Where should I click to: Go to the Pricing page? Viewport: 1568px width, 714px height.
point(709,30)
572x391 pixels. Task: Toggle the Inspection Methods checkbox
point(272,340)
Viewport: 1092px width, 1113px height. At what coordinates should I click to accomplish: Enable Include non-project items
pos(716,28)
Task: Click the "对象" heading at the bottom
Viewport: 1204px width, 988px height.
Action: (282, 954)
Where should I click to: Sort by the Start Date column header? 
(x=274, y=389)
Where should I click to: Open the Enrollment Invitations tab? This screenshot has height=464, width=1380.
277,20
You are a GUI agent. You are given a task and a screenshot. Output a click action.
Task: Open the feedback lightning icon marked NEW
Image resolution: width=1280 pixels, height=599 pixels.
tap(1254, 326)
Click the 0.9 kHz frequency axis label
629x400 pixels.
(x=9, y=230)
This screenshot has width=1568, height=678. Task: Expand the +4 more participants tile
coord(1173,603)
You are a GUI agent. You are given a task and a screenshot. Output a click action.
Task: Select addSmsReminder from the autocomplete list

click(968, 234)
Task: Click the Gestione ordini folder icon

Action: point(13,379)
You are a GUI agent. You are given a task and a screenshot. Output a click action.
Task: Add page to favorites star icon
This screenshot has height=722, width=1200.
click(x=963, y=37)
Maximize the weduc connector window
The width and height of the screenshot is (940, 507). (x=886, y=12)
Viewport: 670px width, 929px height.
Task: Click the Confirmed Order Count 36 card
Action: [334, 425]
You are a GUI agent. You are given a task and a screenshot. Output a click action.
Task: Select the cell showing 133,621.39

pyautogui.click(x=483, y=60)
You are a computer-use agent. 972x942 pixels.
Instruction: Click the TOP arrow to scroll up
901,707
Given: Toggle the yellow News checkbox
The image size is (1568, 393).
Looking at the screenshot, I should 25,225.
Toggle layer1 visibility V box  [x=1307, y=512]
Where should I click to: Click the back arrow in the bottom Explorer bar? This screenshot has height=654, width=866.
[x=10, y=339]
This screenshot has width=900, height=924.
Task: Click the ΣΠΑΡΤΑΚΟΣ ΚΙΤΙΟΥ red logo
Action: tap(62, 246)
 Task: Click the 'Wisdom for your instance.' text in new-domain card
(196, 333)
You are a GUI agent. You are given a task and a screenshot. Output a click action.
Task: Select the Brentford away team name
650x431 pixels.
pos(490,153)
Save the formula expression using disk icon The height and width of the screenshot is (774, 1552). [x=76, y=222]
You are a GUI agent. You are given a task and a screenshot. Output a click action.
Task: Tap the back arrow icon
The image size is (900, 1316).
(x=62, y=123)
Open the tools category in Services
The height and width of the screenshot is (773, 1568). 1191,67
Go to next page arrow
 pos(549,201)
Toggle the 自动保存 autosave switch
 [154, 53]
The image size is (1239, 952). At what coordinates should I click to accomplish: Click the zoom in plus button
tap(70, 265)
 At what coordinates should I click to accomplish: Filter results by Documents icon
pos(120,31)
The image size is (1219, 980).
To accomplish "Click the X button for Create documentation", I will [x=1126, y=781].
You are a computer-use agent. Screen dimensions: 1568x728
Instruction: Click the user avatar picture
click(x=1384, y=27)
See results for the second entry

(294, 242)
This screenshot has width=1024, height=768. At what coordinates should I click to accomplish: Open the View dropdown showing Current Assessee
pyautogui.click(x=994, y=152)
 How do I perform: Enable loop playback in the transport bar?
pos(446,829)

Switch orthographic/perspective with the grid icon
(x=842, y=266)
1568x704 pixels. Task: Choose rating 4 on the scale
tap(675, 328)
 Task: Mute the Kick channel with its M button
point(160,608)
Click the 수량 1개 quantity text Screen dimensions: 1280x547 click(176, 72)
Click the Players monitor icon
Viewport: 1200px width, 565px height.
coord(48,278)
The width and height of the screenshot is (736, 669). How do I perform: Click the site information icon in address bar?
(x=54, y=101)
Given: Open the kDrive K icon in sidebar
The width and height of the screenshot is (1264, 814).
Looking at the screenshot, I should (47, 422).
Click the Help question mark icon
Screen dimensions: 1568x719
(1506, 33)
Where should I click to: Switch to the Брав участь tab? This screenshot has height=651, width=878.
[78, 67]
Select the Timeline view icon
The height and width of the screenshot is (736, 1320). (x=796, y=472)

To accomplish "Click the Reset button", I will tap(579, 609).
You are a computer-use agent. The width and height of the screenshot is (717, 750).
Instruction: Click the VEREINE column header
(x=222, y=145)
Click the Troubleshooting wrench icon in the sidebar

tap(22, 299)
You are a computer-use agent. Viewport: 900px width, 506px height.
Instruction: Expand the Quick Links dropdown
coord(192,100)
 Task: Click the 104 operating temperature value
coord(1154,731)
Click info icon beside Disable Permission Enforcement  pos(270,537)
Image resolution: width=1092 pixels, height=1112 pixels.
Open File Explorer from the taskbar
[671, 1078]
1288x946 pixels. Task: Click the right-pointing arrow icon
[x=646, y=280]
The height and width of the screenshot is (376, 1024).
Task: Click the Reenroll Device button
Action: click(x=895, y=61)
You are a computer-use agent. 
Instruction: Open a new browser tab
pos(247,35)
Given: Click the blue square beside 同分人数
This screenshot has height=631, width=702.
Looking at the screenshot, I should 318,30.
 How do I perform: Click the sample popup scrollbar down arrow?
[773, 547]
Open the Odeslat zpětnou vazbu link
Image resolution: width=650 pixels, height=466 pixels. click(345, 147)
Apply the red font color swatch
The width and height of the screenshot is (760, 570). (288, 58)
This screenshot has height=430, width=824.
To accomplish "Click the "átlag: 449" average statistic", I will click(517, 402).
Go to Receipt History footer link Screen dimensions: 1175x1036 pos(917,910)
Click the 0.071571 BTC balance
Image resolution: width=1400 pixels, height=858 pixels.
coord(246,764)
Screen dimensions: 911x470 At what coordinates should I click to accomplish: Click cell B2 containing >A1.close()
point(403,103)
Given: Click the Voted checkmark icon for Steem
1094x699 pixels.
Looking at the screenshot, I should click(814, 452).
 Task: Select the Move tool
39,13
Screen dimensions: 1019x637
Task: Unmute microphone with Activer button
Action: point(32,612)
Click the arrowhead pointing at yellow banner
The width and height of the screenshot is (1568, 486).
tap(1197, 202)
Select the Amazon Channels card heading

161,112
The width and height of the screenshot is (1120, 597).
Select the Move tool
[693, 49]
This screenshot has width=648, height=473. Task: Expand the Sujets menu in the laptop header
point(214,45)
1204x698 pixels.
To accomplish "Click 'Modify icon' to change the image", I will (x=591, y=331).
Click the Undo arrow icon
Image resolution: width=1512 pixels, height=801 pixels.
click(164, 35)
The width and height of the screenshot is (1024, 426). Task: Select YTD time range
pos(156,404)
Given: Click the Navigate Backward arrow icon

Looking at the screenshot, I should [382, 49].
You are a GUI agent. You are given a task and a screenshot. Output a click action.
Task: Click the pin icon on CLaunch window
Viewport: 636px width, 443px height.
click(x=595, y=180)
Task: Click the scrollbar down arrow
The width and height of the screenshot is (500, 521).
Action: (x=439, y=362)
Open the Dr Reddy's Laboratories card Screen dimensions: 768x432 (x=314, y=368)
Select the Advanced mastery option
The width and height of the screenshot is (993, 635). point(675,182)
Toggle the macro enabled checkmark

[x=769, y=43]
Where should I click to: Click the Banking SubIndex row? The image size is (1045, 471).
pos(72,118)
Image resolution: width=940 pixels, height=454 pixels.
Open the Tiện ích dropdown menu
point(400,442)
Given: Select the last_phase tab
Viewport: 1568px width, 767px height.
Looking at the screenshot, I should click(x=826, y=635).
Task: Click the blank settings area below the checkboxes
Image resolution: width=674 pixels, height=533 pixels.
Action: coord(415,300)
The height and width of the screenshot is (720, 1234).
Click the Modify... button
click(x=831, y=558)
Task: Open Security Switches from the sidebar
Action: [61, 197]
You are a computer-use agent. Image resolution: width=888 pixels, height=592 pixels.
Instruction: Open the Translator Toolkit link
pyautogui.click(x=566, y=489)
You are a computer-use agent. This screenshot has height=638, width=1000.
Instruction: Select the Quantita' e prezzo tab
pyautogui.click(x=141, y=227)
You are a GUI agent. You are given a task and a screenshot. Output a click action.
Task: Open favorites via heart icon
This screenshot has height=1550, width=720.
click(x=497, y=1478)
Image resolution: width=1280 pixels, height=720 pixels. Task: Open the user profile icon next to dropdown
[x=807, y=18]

++++++++++

-- What is being asked --
Go through the material above and return each line that holds the word "beside".

-- Task answer --
Click info icon beside Disable Permission Enforcement  pos(270,537)
Given: Click the blue square beside 同分人数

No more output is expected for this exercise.